Aos quinze anos, tive um grande susto. Combinamos ir a uma festa, uma espécie de show de artistas regionais. Desses que acontecem em parques públicos. Foi o Pitbull quem convocou a galera. Combinamos o local do encontro. Todo mundo apareceu, não faltou ninguém. Então, o Pitbull descreveu um plano.

- É o seguinte galera : tem uns brogoiós pegando as "minas" da nossa área. É por isso que nossa moral não pega ninguém. Vamos dar um mix na festa e mostrar quem manda aqui, tá ligado? - O plano era disfarçadamente cercá-los e, sob um sinal, a gente cair de pau em cima deles. Bebemos antes de ir, para ficamos mais corajosos, e fomos. O Pitbull, com seu canivete, e alguns outros maiores também tinham soco-inglês e estiletes. Um cara tinha uma corrente. Fomos ao show e aos poucos identificamos nossas vítimas. Nem vi nada das apresentações. Sob um sinal do Pitbull, atacamos.

Foi um corre-corre danado! Arranquei um pedaço de madeira que protegia uma planta. Cheguei por trás de um carinha e mandei com toda força na cabeça do sujeito. Vi o sangue jorrar e o cara desabar. Senti-me um máximo!

Bati, apanhei. Mas, no final, estava todo ensanguentado. Lá pelas tantas, me vi sozinho e comecei a correr para uma direção que eu nem sabia qual era. Quando parei, vi que estava longe e num lugar estranho, sozinho. A maior roubada! Achei uma torneira na rua e me lavei.

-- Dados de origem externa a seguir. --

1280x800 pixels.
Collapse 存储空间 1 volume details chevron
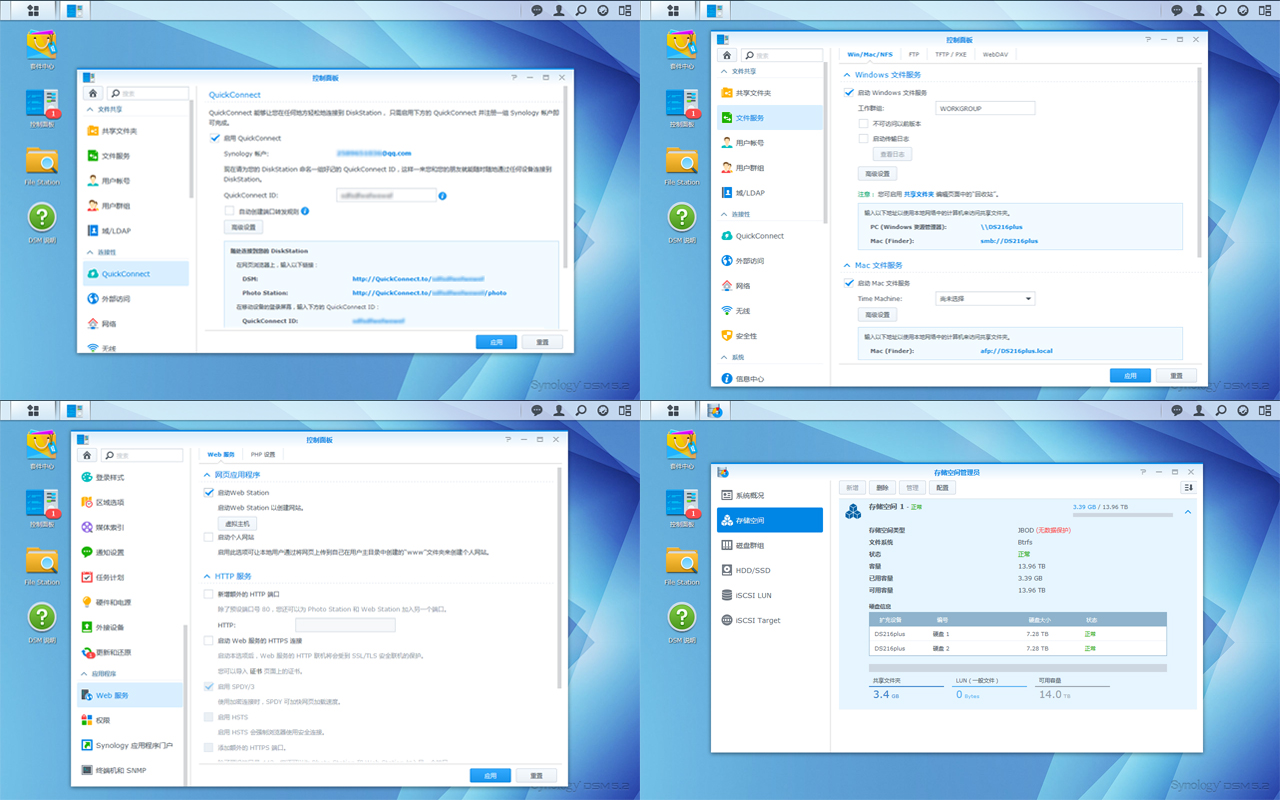[x=1187, y=511]
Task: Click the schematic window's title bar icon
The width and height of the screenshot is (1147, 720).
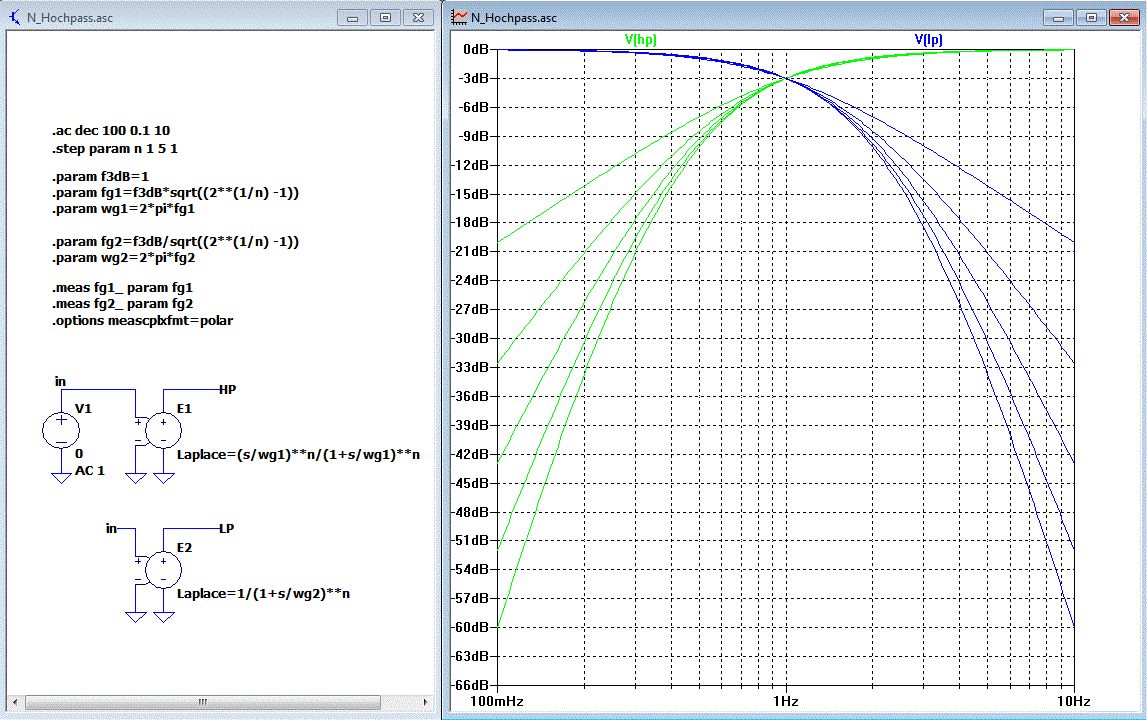Action: click(x=15, y=18)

Tirei a camiseta toda suja e rasgada, a lavei e tornei a vestir. Depois de um tempo, fui chegando na nossa vila e tinha algo estranho. Muitos carros de polícia andavam de um lado para outro. Fiquei me esgueirando, até que vi dois companheiros apavorados.

-Que foi, pessoal?
-Deram um teco no Pitbull!
-O quê?! - não acreditei. Tinham matado o Pitbull! Logo ele! O mais corajoso, o mais destemido. Foi aí que percebi que ninguém dos nossos tinha uma arma de verdade. Fiquei apavorado, mas disse que íamos nos vingar, que era só questão de tempo. Fui para casa e nessa noite não dormi. Só pensava em como conseguir uma arma.

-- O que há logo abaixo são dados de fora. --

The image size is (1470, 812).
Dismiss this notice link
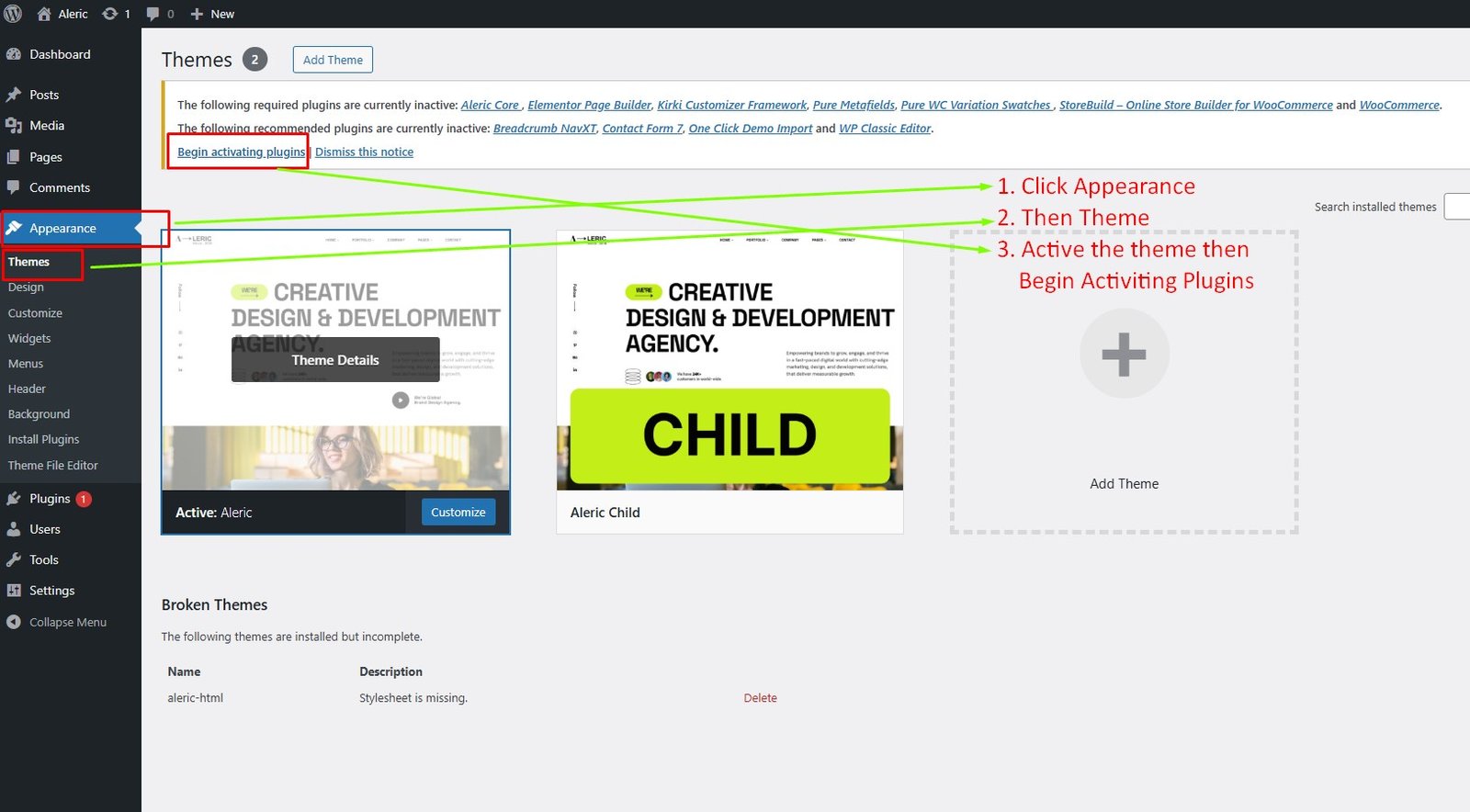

Não contei nada para minha mãe, mas pelo meio-dia do outro dia, ela veio com quatro pedras nas mãos.

-E aí? Você não tem nada para me contar? Agora você viu seu futuro? Viu o que acontece com valentões? Cadê o cara agora? - Tinham contado a ela do acontecimento. Isso tudo foi aos berros. Não falei uma palavra. Mas quando ela se aproximou, dei-lhe um safanão. Ela se estatelou contra a parede. Vi seus olhos arregalados. Ficamos todos os dois calados. Entrei no quarto, cobri a cabeça e dormi.

*

Na escola, o clima ficou sinistro. Todos os professores tiraram uma casquinha, todos bateram o mesmo lero. Eu não escutava ninguém. Tinha uma ideia fixa. Achava que ninguém entendia nada, que eram todos chinelões. Depois, descobrir que o Pitbull tinha um berro. Pois não é que tomaram o revólver do Pitbull e o mataram? E ainda o furaram com o próprio canivete? Fiquei abismado! Como é que tinha acontecido aquilo?

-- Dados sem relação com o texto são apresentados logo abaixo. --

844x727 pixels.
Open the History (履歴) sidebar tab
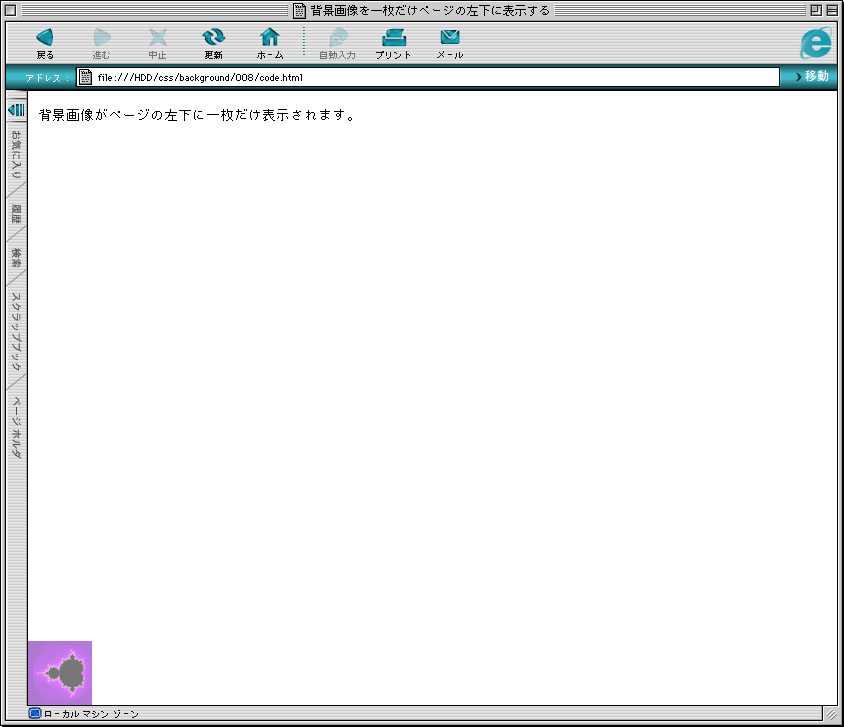(16, 214)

Ninguém comentava nada comigo, mas eu via as pessoas cochichando quando eu passava. Aos poucos fui substituindo o Pitbull. Arrumei até um canivete parecido com o dele, como se fosse um tributo pelo legado. Mas não conseguia esquecer que ele foi morto com a própria arma e que nem sequer um revólver resolveu.